Instructions to follow: In the stretch from the line containing "This screenshot has height=665, width=969." through the end of the lines, swap "Task" for "Goal" and change nothing else. Give back only those lines, without the pictures.

- - - -

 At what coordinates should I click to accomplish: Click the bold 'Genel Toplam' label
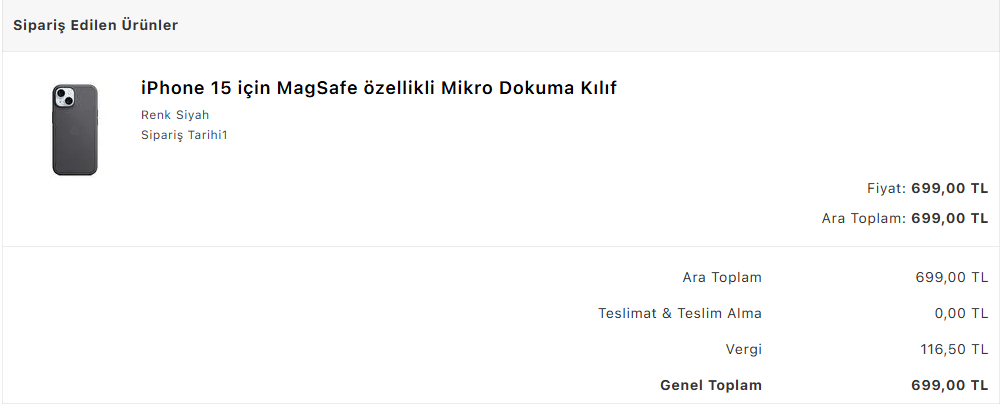(711, 385)
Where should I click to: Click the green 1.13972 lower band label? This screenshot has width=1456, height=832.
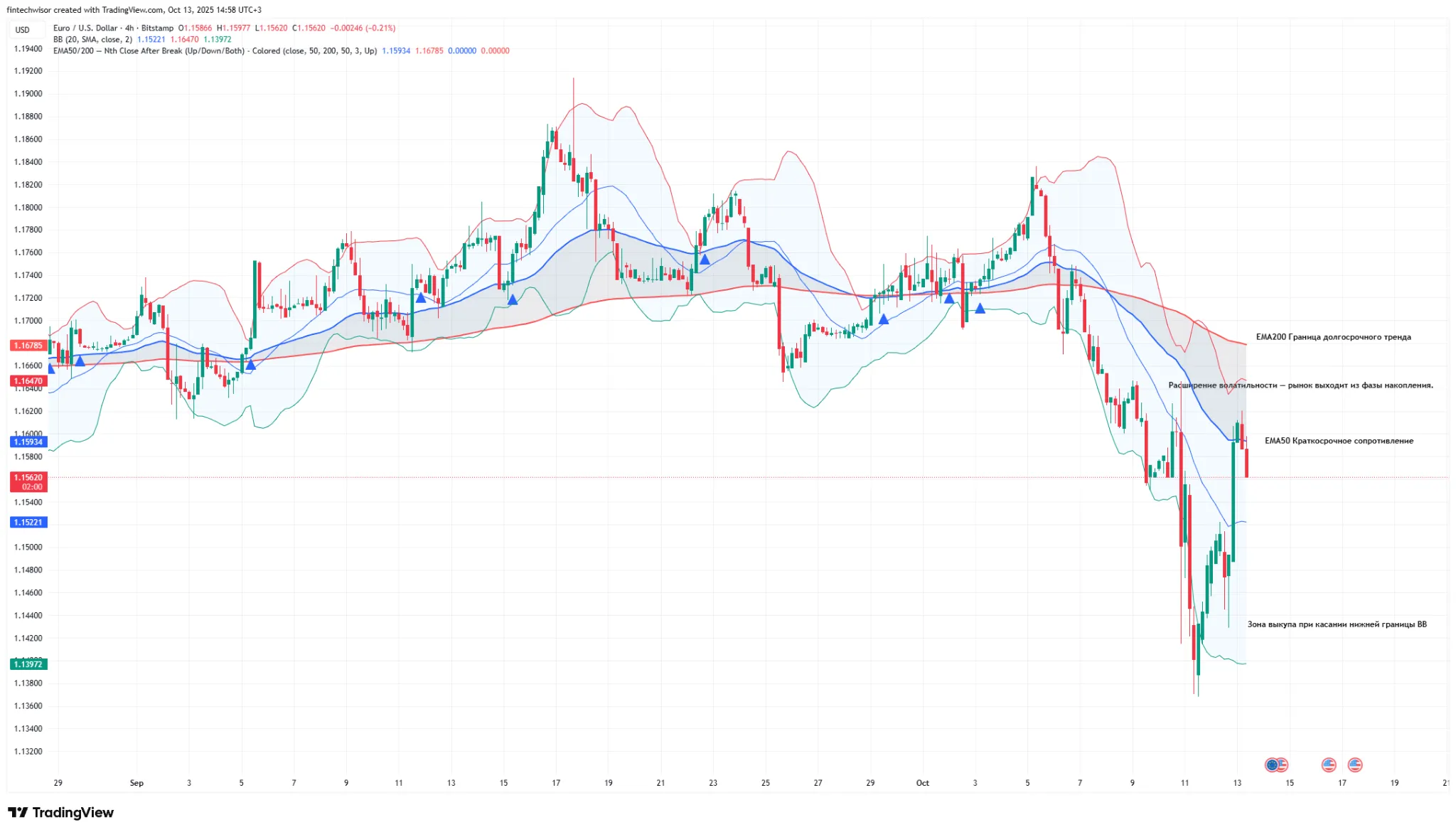click(28, 664)
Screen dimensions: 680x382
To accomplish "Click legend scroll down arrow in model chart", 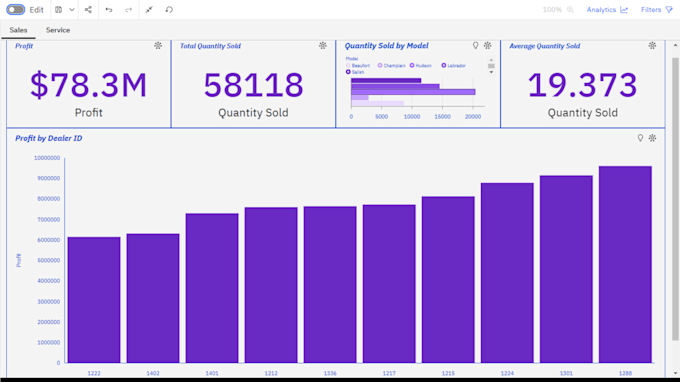I will [x=491, y=72].
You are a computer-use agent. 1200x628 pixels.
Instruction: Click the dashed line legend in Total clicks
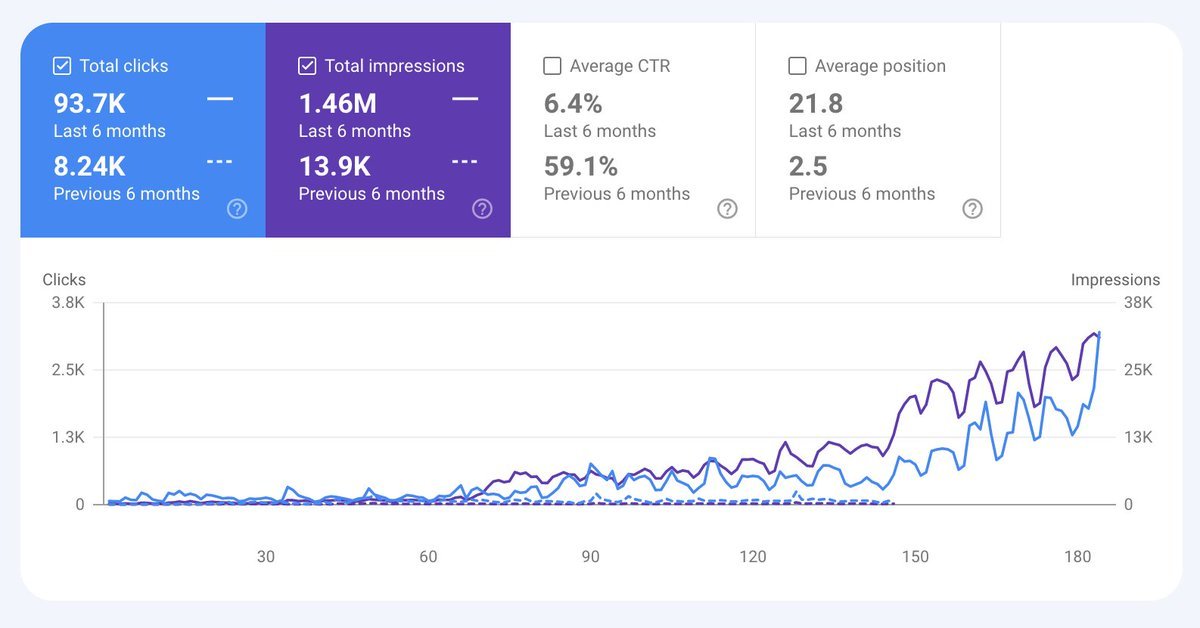[219, 161]
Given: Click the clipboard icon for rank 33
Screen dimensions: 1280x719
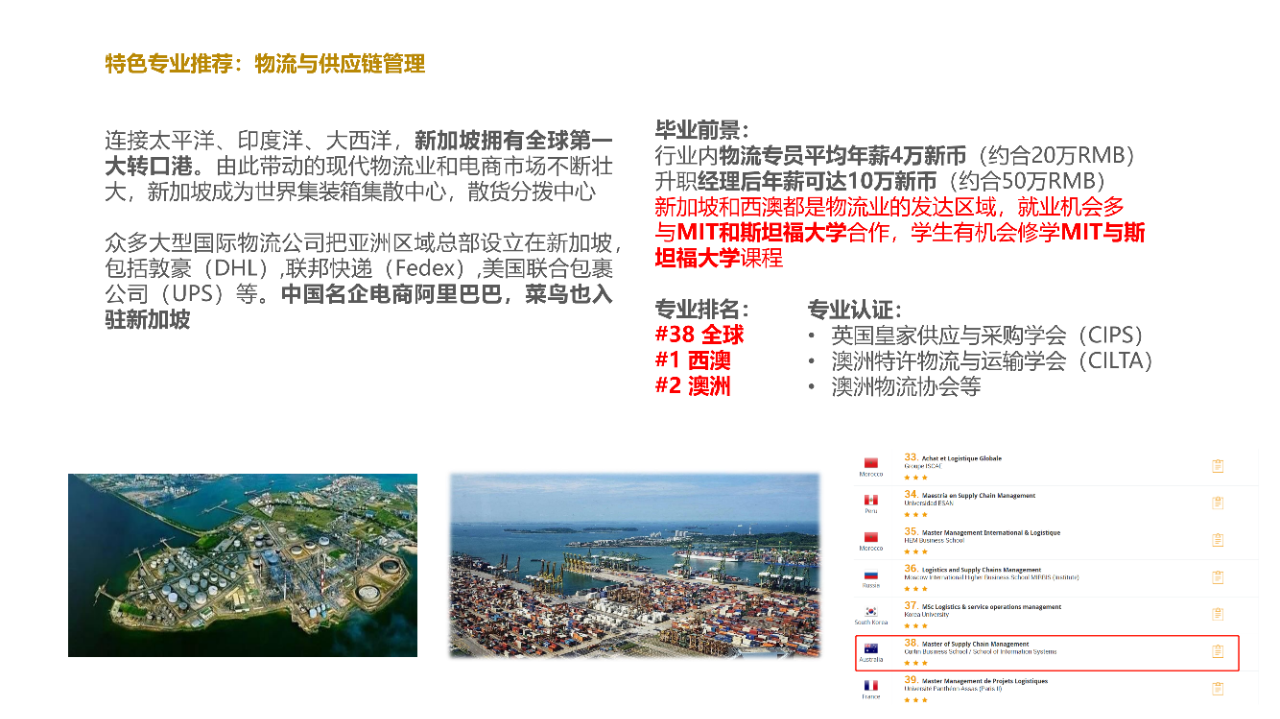Looking at the screenshot, I should (1217, 466).
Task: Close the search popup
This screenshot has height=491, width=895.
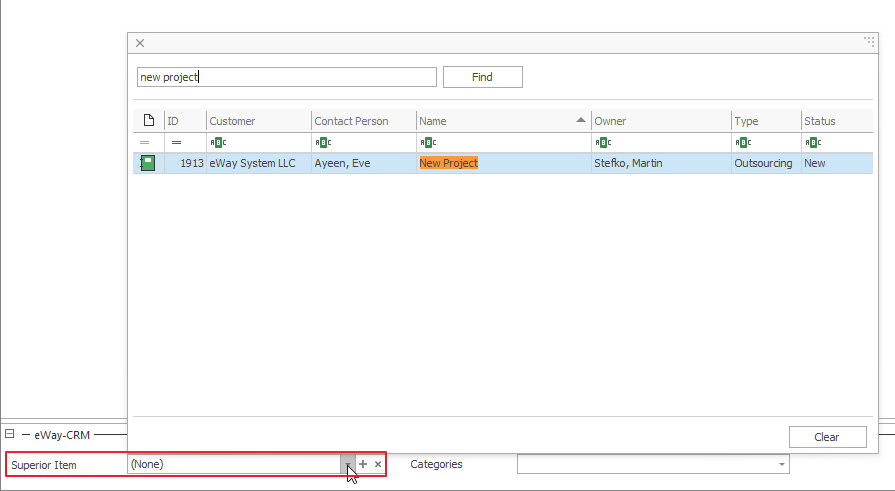Action: pos(140,43)
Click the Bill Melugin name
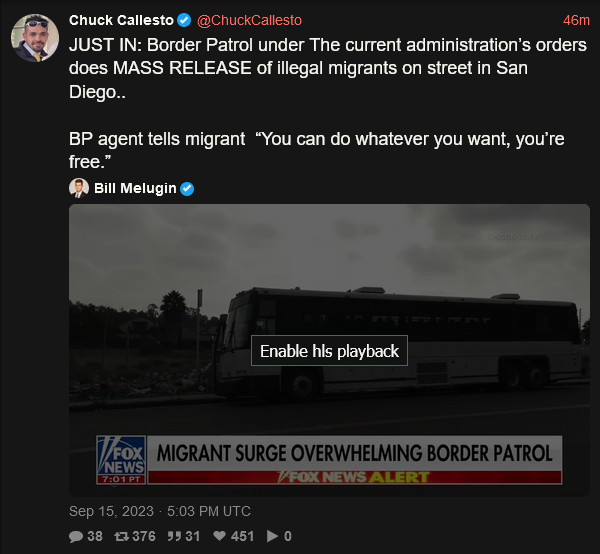The height and width of the screenshot is (554, 600). (x=135, y=188)
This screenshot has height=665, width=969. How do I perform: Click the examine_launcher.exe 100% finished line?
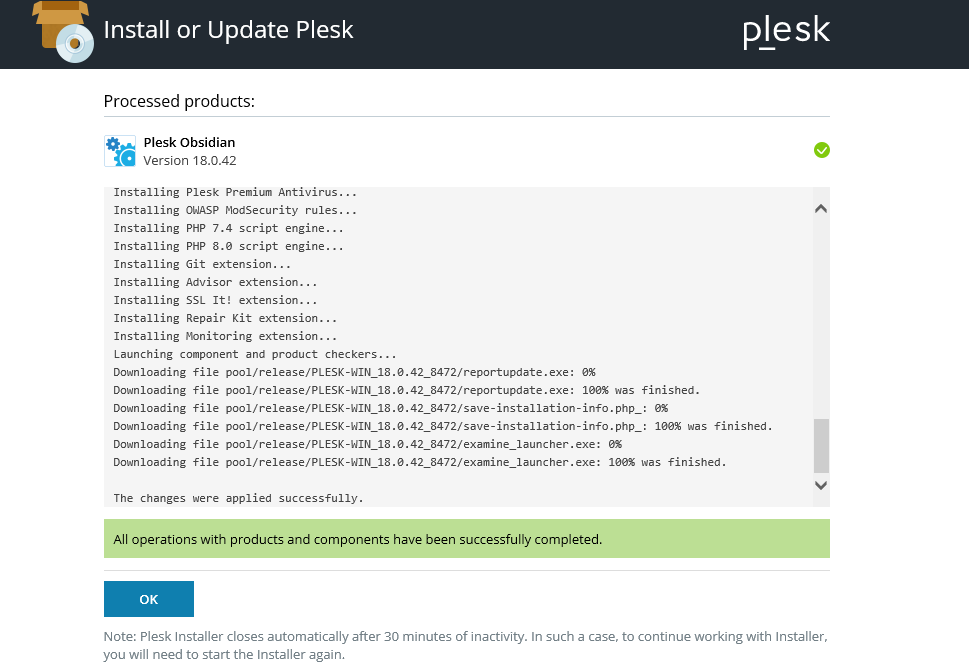[420, 462]
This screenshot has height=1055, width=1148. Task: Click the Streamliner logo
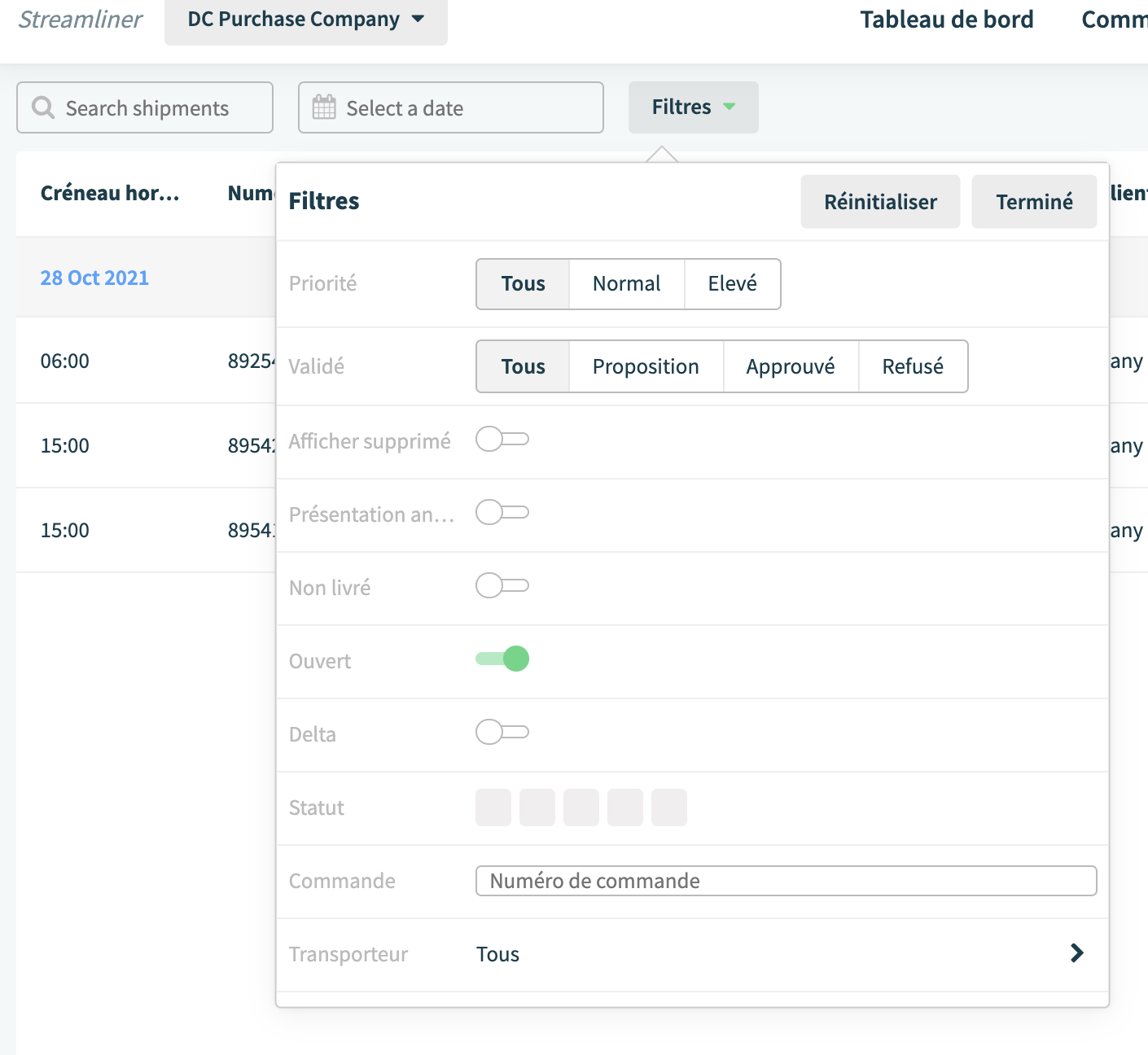(81, 20)
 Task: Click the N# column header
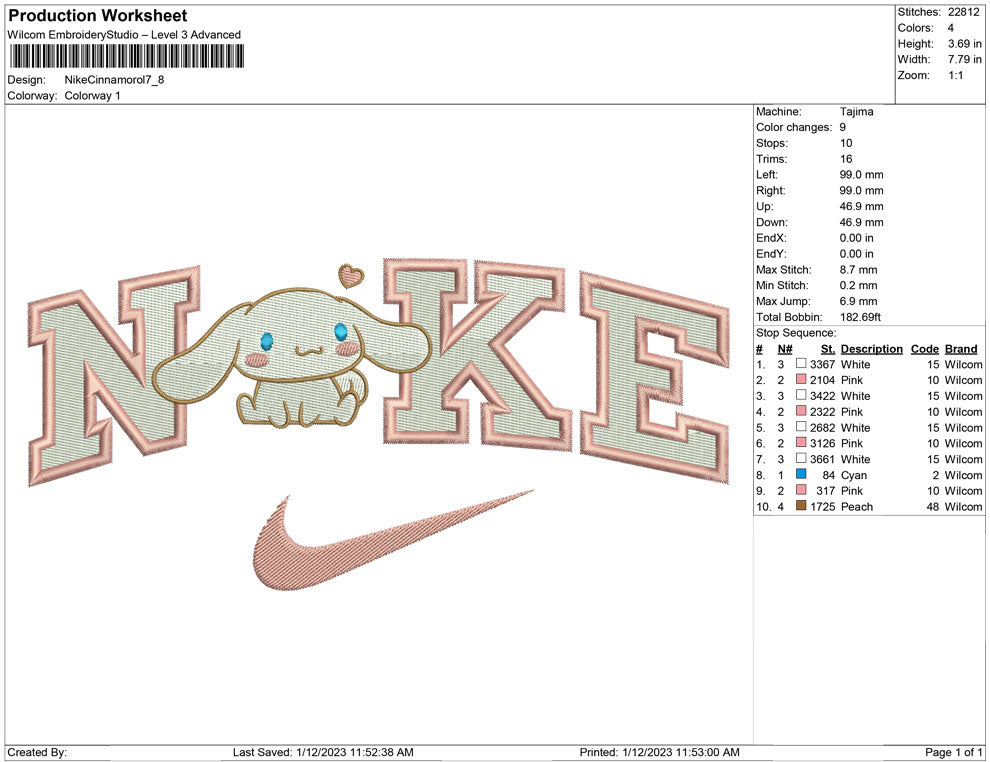[x=785, y=349]
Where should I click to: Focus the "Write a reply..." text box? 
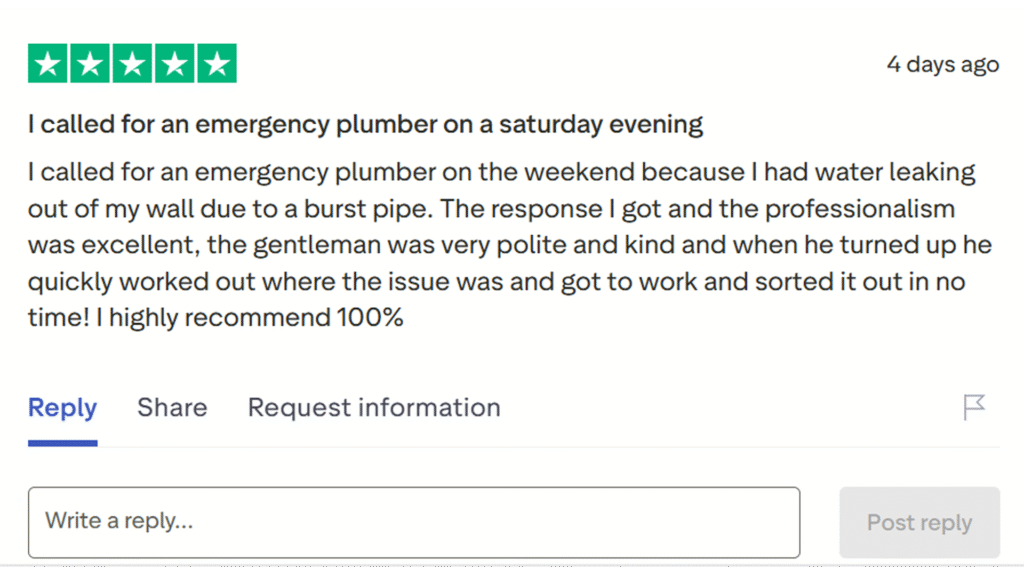click(413, 522)
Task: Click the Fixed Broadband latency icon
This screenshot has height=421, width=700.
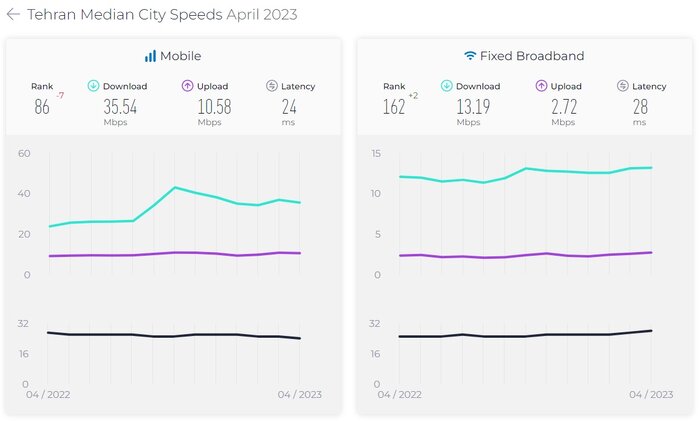Action: click(622, 86)
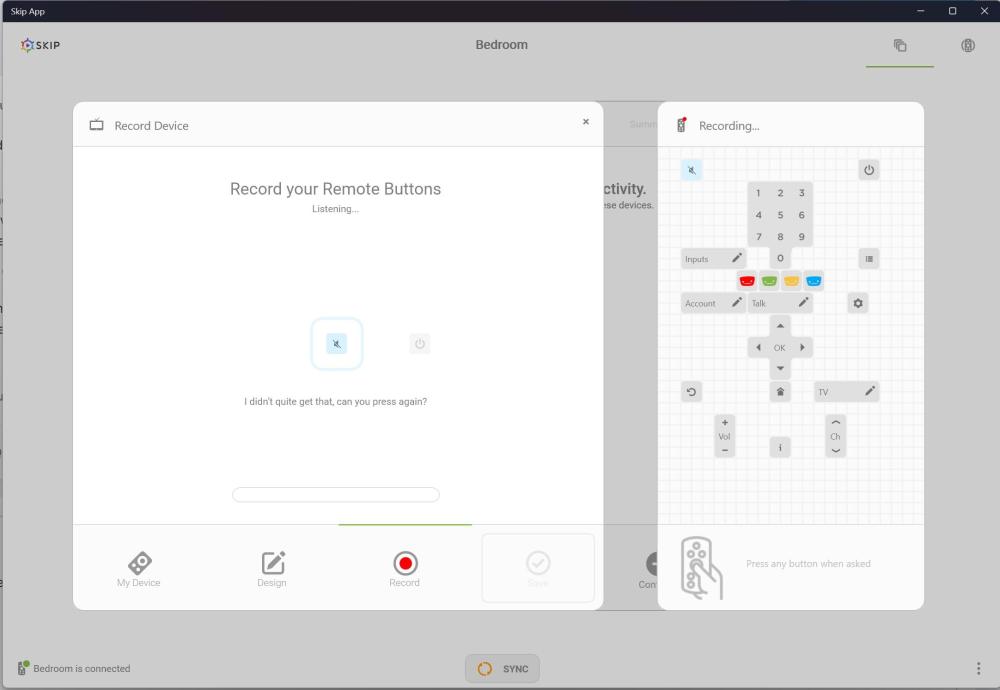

- - - -

Response below:
This screenshot has height=665, width=969. How do I perform: Click the examine_launcher.exe 100% finished line?
[420, 462]
This screenshot has height=1055, width=1148. Goal: Click the Streamliner logo
(81, 20)
 Goal: Click the N# column header
[x=785, y=349]
Where should I click to: Focus the "Write a reply..." text box? 
click(413, 522)
Goal: Click the Fixed Broadband latency icon
This screenshot has height=421, width=700.
Action: click(622, 86)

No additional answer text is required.